Pixel coordinate grounding data:

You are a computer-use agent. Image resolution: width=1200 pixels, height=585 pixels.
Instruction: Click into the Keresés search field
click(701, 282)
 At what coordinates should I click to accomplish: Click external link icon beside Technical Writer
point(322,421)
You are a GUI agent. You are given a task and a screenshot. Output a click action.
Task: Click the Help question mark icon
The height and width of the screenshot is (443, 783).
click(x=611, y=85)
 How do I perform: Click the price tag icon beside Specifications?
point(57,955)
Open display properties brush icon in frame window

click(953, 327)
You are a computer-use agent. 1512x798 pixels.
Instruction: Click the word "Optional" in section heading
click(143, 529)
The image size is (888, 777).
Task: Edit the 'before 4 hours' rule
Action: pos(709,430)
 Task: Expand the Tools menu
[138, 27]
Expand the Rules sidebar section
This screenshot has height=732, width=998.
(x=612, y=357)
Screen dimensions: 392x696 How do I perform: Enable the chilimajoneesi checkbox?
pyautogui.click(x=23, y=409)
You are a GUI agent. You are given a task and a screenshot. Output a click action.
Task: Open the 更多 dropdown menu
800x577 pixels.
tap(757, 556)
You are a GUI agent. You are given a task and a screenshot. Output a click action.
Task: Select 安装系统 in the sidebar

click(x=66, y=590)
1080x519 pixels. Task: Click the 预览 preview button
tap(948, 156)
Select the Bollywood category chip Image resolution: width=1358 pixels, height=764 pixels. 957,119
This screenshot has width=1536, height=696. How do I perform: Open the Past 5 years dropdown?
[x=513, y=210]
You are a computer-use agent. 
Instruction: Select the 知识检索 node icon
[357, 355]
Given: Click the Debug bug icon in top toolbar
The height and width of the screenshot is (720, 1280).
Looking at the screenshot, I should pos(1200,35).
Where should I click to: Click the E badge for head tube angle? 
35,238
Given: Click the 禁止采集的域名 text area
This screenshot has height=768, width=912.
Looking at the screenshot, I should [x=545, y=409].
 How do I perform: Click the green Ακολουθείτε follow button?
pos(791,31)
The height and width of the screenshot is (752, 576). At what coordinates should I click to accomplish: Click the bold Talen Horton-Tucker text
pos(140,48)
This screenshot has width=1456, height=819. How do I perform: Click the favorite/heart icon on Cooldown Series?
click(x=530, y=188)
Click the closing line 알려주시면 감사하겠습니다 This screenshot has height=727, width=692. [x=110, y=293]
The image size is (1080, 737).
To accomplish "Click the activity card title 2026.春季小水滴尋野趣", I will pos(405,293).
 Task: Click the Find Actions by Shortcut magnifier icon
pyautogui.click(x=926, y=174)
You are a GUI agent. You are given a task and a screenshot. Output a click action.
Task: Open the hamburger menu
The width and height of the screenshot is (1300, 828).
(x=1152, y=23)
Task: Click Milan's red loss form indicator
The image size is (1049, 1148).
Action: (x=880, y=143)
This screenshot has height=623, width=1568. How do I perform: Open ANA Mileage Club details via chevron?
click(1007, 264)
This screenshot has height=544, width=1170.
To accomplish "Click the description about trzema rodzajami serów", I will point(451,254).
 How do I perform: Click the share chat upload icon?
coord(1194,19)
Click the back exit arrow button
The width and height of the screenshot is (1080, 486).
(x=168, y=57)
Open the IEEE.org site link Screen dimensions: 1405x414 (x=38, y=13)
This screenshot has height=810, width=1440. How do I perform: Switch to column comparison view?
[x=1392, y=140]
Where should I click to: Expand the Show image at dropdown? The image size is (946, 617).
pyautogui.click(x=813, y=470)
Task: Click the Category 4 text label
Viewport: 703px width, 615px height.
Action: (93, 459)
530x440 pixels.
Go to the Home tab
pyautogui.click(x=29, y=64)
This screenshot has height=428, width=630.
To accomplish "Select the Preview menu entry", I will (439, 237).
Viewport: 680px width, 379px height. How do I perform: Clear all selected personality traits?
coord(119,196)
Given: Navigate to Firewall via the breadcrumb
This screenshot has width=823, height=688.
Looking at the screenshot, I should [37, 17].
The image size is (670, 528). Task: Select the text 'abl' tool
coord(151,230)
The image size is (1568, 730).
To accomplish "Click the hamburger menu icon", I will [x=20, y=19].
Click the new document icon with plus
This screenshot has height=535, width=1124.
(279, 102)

**EXERCISE REQUIREMENTS**
Only the lines above from the one with "This screenshot has height=732, width=998." up to and including the one with "Task: Click Milan's red loss form indicator" should be repeated, exactly as written.

**OUTPUT FOR THIS EXERCISE**
This screenshot has height=732, width=998.
(x=612, y=357)
Screen dimensions: 392x696 How do I perform: Enable the chilimajoneesi checkbox?
pyautogui.click(x=23, y=409)
You are a GUI agent. You are given a task and a screenshot. Output a click action.
Task: Open the 更多 dropdown menu
800x577 pixels.
tap(757, 556)
You are a GUI agent. You are given a task and a screenshot. Output a click action.
Task: Select 安装系统 in the sidebar

click(x=66, y=590)
1080x519 pixels. Task: Click the 预览 preview button
tap(948, 156)
Select the Bollywood category chip Image resolution: width=1358 pixels, height=764 pixels. 957,119
This screenshot has width=1536, height=696. How do I perform: Open the Past 5 years dropdown?
[x=513, y=210]
You are a computer-use agent. 
Instruction: Select the 知识检索 node icon
[357, 355]
Given: Click the Debug bug icon in top toolbar
The height and width of the screenshot is (720, 1280).
Looking at the screenshot, I should pos(1200,35).
Where should I click to: Click the E badge for head tube angle? 
35,238
Given: Click the 禁止采集的域名 text area
This screenshot has height=768, width=912.
Looking at the screenshot, I should [x=545, y=409].
 How do I perform: Click the green Ακολουθείτε follow button?
pos(791,31)
The height and width of the screenshot is (752, 576). At what coordinates should I click to accomplish: Click the bold Talen Horton-Tucker text
pos(140,48)
This screenshot has width=1456, height=819. How do I perform: Click the favorite/heart icon on Cooldown Series?
click(x=530, y=188)
Click the closing line 알려주시면 감사하겠습니다 This screenshot has height=727, width=692. [x=110, y=293]
The image size is (1080, 737).
To accomplish "Click the activity card title 2026.春季小水滴尋野趣", I will pos(405,293).
 Task: Click the Find Actions by Shortcut magnifier icon
pyautogui.click(x=926, y=174)
You are a GUI agent. You are given a task and a screenshot. Output a click action.
Task: Open the hamburger menu
The width and height of the screenshot is (1300, 828).
(x=1152, y=23)
Task: Click Milan's red loss form indicator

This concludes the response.